[Saved entries]
━━━━

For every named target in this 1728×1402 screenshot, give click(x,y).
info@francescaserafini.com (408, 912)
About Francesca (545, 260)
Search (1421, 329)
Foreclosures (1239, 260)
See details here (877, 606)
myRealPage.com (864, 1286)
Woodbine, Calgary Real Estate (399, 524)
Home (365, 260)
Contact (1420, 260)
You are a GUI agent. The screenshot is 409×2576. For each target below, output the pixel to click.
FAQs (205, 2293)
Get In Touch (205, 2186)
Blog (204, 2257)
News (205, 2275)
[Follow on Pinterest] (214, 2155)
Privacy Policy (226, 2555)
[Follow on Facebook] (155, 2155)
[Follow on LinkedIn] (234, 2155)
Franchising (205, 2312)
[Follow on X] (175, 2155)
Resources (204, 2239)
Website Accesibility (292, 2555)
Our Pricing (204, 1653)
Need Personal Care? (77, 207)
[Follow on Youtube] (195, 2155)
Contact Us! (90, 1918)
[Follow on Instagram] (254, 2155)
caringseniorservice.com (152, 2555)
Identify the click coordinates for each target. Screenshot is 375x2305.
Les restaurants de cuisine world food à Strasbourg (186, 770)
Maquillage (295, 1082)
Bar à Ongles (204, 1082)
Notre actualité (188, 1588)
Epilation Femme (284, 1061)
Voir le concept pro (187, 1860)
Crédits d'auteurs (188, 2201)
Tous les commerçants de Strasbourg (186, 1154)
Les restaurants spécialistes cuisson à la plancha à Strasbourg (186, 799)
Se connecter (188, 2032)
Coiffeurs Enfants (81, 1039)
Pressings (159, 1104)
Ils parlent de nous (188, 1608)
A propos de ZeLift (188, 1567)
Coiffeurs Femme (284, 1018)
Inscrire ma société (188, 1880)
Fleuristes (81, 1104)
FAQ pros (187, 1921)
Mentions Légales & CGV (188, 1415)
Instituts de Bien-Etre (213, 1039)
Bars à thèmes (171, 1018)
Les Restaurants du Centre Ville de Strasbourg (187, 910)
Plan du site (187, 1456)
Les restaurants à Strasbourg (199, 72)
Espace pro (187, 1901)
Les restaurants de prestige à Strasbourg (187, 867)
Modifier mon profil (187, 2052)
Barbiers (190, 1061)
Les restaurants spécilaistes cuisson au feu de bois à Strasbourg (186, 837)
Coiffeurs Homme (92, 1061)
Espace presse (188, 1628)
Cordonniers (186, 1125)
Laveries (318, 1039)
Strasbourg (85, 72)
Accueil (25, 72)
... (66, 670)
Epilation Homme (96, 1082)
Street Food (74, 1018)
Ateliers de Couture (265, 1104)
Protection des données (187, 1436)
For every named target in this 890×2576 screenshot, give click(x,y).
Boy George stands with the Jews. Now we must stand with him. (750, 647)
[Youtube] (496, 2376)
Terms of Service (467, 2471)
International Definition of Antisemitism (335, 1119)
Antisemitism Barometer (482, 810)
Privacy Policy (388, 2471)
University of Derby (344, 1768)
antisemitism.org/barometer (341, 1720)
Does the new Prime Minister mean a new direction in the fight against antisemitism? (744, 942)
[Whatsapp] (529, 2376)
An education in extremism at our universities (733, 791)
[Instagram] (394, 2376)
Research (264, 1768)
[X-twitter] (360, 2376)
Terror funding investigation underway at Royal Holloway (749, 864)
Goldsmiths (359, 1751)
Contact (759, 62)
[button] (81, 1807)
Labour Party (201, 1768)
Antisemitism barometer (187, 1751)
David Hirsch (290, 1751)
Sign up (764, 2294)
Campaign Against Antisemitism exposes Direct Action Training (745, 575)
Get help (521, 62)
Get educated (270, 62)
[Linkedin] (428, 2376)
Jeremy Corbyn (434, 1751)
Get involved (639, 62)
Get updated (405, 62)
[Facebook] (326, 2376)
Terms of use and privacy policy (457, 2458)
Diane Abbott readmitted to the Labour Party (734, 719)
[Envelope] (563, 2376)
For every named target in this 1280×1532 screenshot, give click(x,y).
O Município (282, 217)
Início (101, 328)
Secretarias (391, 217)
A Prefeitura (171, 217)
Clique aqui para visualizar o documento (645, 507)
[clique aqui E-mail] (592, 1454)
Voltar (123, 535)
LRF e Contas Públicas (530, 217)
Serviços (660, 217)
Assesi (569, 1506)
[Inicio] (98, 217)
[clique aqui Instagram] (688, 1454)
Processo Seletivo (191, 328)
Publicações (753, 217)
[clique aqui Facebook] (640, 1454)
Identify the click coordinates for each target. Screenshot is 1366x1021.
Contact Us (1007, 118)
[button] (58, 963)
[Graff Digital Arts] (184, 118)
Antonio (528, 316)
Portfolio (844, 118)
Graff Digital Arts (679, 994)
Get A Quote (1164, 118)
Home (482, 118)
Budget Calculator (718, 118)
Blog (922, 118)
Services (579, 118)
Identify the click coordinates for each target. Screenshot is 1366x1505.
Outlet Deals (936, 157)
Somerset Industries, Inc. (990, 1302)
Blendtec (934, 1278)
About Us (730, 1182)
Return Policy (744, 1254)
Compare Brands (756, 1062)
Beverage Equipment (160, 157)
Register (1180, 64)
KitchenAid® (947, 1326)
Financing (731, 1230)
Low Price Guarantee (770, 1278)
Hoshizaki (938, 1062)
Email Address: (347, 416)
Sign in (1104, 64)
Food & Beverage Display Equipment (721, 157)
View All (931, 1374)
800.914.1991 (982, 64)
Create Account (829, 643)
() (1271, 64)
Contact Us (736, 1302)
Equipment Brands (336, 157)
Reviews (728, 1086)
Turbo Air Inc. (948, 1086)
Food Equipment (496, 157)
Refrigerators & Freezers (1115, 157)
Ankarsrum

━━━━

# Assignment:
Look over the records above, and wherever a line contains the string "Follow", copy that line.

# Response below:
[Follow on Pinterest] (214, 2155)
[Follow on Facebook] (155, 2155)
[Follow on LinkedIn] (234, 2155)
[Follow on X] (175, 2155)
[Follow on Youtube] (195, 2155)
[Follow on Instagram] (254, 2155)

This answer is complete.